Well, here we find the magnificent paradox of meditation – that being, the more we accept everything that is wrong, painful stressful and disturbing during meditation, the more likely it is, that stillness will appear, along with the peace, calm and tranquillity it’s made from.

Acceptance is everything.

When we meditate, we must stop running from the storm of ourselves and what we’ve become, and do the opposite. We have to turn around and walk back into the storm – and accept it. And be with it.

That’s when stillness will appear. Because stillness is not predicated on silence or lack of activity, nor does it need a snug, silent, dimmed room to occur. And it does not need a peaceful mind or lack of thoughts or nice feelings. With acceptance, you should be able to meditate just as efficiently in the middle of a teeming freeway as in your bedroom.

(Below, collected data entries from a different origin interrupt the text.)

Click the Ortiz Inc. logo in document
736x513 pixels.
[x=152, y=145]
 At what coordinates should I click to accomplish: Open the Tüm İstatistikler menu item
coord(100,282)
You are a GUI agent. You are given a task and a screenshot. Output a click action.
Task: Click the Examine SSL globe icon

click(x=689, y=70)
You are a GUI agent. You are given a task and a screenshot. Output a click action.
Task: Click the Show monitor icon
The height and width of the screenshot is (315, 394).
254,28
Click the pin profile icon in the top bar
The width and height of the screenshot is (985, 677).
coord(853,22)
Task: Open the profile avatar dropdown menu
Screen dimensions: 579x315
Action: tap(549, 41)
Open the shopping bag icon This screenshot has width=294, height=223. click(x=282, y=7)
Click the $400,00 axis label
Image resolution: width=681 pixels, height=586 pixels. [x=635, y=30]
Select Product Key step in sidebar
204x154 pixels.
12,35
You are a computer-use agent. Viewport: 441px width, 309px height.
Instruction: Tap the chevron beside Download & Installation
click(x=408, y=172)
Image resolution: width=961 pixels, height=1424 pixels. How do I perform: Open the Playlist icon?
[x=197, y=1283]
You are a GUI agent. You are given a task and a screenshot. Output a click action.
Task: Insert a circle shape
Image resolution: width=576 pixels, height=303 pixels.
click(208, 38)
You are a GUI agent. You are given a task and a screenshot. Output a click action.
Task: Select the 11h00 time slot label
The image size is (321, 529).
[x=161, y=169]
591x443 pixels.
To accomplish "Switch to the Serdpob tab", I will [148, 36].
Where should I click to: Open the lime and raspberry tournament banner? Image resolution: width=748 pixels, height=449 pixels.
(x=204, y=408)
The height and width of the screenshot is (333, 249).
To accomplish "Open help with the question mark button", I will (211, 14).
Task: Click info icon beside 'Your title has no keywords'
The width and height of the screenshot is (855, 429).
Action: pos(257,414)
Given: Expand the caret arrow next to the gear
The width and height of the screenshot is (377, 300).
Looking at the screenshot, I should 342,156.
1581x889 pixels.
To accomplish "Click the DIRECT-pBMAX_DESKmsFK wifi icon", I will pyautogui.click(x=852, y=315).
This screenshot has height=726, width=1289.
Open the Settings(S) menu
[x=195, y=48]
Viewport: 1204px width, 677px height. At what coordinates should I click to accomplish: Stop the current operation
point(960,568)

Stillness arises from attitude. If you are unconditionally aware, and accept whatever is happening, stillness will appear.

When the mind develops the ability to experience what’s happening without reacting with either desire or dislike, we experience detachment – that is, the ability to know-but-not-be-affected. We become like a big oak tree in a high wind – still and stable within the storm.

This is mindfulness. And mindfulness is the skill we are developing with meditation.

So it’s extremely important that as you meditate, you let go of all your expectations of what should be happening, and accept what is happening – as it happens. Accept the mental noise, ticks and twinges and aches and pain. See them for what they are – patterns of sensations left over from the kind of life we lead. And the storm of thinking they create is like smoke from their fires. Nothing more.

These things are not distractions; nor are they impediments to meditation. They are opportunities. The mind and body presents these things to you, saying: ‘This is what you are right now – deal with it!’ And if you accept whatever is happening, return your attention back to the breath and allow things to briefly dance in your awareness, they’ll pass away quite quickly and you will be released.

An that’s what the meditation methods are for. They’re designed to help you ride the storms of your Self like a surfer – to be aware and accept and let go. The meditation methods help you to stay afloat.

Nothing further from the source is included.